Os portugueses “raizosparta” não têm uma mente aberta perante as causas que
a cada momento os aristozeros lhe apresentam. Não é por má vontade, acrescento
eu, mas sim porque é impossível acompanhar o ritmo das causas avançadas pelos
aristozeros: por exemplo, como consegue um português “raizosparta” acompanhar
as lutas contra o racismo que invariavelmente acabam com os anti-racistas de
ontem a serem acusados de racismo pelos anti-racistas de hoje? (Enquanto
escrevo vou seguindo a extraordinária polémica com o racismo do anti-racista
Gilberto Gil que afinal agora é racista porque tem uma neta branca. Sigam os
links que amanhã o racismo já é outro!) Outros
fossem os tempos e dir-se-ia que o frenesim de causas dos aristozeros é uma
pescadinha de rabo-na-boca mas logo aqui se armava uma confusão
gastronómico-moral de consequências imprevisíveis, para os portugueses
“raizosparta”, claro.
Os portugueses “raizosparta” acham, ou melhor achavam, que a cada novo
problema correspondia uma nova solução. Oh estupidez de antologia! No tempo dos
aristozeros a solução é a privação: o iogurte não pode ter gordura, o leite não
tem lactose, o pão é sem glúten, os doces são expurgados do açúcar e o futuro
deve ser sem. Por exemplo, sem carros. Se um estúpido português “raizosparta”
lembra que andar de bicicleta no mês de Abril nas Avenidas Novas em Lisboa –
local por excelência dos aristozeros – não é a mesma coisa que vir, no mês de
Julho, do Bairro dos Cágados, do Casal Chapim ou de São Marcos para Lisboa é
óbvio ao iluminado raciocínio dos aristozeros que só um um português
“raizosparta” acaba a viver em tais paragens.

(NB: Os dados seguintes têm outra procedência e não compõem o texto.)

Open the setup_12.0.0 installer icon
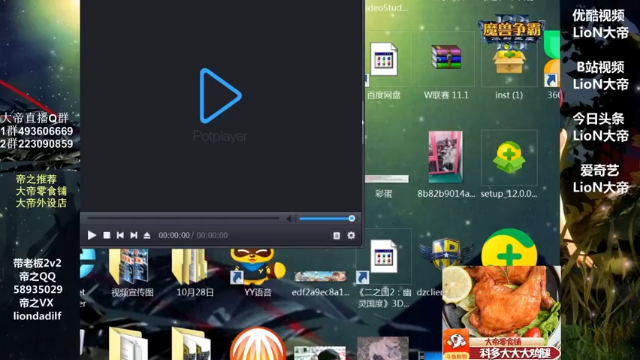 tap(509, 164)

Os portugueses “raizosparta” contavam anedotas de alentejanos, de louras,
de pretos, de brancos… enfim, anedotas sobre si mesmos. Agora só podem rir
daquilo que os aristozeros autorizam. E só devem ver filmes de realizadores
aprovados a cada momento pela facção dominante dos aristozeros. Ler livros com
mensagem de autores empenhados. E apenas lerem notícias devidamente
certificadas pelos aristozeros.
Os portugueses “raizosparta”, porque são “raizosparta” e ainda por cima
portugueses, gostavam de coisas “com”: cozido com carne e políticos com ideias.
Mas os aristozeros tomaram a peito levá-los a achar natural que o zero é o
futuro. Estamos quase lá: o SNS não tem medicamentos, as escolas não têm
professores, as urgências não têm médicos, os transportes públicos não têm
carruagens… mas a quem é que isso importa? Apenas aos portugueses
“raizosparta”, uma gentinha que neste ano de 2020 vive e trabalha em sítios que
nenhum aristozero verdadeiramente aristozero frequenta.
Os portugueses “raizosparta”, aqueles que sustentam isto tudo, que mantêm o
país a funcionar, acreditaram que se fizessem mais um pouco, cumprissem mais
aquele regulamento, obedecessem a mais aquele procedimento, seriam deixados em
paz. Não foram. Do nascimento à morte têm os aristozeros a dizer-lhes o que
devem fazer, como devem amar, comer, trabalhar, viver, morrer…
Mas os aristozeros andam inquietos. Depois de se terem zangado com o povo
os aristozeros
começam a irritar-se com as urnas de voto. Já não se pode confiar nos portugueses, “raizosparta”.